> Problem details:
How does the data below read from its first line through the line containing "Given: Click the 10:01 PM timestamp"? Print those lines exactly.

Top of Source information

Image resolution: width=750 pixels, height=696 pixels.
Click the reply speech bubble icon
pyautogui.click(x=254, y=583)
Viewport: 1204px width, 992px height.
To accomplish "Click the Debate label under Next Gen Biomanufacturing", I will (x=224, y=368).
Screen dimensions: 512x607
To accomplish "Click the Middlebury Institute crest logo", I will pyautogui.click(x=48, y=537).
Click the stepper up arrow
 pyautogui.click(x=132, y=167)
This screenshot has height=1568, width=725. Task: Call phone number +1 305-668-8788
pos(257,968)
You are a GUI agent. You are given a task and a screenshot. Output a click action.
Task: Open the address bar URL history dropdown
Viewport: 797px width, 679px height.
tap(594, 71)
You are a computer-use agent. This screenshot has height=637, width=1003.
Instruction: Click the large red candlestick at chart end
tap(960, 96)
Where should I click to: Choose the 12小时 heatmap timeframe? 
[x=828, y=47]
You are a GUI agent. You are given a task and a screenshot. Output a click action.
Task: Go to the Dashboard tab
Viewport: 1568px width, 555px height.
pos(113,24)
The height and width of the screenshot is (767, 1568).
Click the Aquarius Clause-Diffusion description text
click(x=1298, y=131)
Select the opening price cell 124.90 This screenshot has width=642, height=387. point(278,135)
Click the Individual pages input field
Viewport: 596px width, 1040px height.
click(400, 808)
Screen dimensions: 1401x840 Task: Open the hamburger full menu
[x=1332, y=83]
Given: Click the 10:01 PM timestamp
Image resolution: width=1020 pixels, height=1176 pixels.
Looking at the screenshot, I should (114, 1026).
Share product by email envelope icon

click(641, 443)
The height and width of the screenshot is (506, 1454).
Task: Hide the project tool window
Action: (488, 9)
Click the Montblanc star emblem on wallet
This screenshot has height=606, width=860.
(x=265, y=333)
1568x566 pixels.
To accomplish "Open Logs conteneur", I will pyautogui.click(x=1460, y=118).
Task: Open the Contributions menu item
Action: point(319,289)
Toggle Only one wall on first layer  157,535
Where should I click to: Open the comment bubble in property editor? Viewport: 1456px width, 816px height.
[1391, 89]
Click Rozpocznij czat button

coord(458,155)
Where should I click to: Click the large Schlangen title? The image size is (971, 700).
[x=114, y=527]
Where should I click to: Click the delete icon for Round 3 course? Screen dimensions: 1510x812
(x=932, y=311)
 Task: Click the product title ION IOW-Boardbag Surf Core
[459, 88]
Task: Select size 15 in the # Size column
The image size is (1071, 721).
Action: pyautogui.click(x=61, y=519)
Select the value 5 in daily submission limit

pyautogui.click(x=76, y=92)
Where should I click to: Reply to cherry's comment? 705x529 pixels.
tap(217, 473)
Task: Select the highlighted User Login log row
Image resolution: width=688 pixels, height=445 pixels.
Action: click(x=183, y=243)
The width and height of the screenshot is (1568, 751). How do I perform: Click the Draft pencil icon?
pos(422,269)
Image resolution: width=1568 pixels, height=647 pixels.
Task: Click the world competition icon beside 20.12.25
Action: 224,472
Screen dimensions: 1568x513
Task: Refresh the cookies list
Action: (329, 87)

Bottom of Source information

> Solution to the exercise:
Image resolution: width=750 pixels, height=696 pixels.
Click the reply speech bubble icon
pyautogui.click(x=254, y=583)
Viewport: 1204px width, 992px height.
To accomplish "Click the Debate label under Next Gen Biomanufacturing", I will (x=224, y=368).
Screen dimensions: 512x607
To accomplish "Click the Middlebury Institute crest logo", I will pyautogui.click(x=48, y=537).
Click the stepper up arrow
 pyautogui.click(x=132, y=167)
This screenshot has height=1568, width=725. Task: Call phone number +1 305-668-8788
pos(257,968)
You are a GUI agent. You are given a task and a screenshot. Output a click action.
Task: Open the address bar URL history dropdown
Viewport: 797px width, 679px height.
tap(594, 71)
You are a computer-use agent. This screenshot has height=637, width=1003.
Instruction: Click the large red candlestick at chart end
tap(960, 96)
Where should I click to: Choose the 12小时 heatmap timeframe? 
[x=828, y=47]
You are a GUI agent. You are given a task and a screenshot. Output a click action.
Task: Go to the Dashboard tab
Viewport: 1568px width, 555px height.
pos(113,24)
The height and width of the screenshot is (767, 1568).
Click the Aquarius Clause-Diffusion description text
click(x=1298, y=131)
Select the opening price cell 124.90 This screenshot has width=642, height=387. point(278,135)
Click the Individual pages input field
Viewport: 596px width, 1040px height.
click(400, 808)
Screen dimensions: 1401x840 Task: Open the hamburger full menu
[x=1332, y=83]
Given: Click the 10:01 PM timestamp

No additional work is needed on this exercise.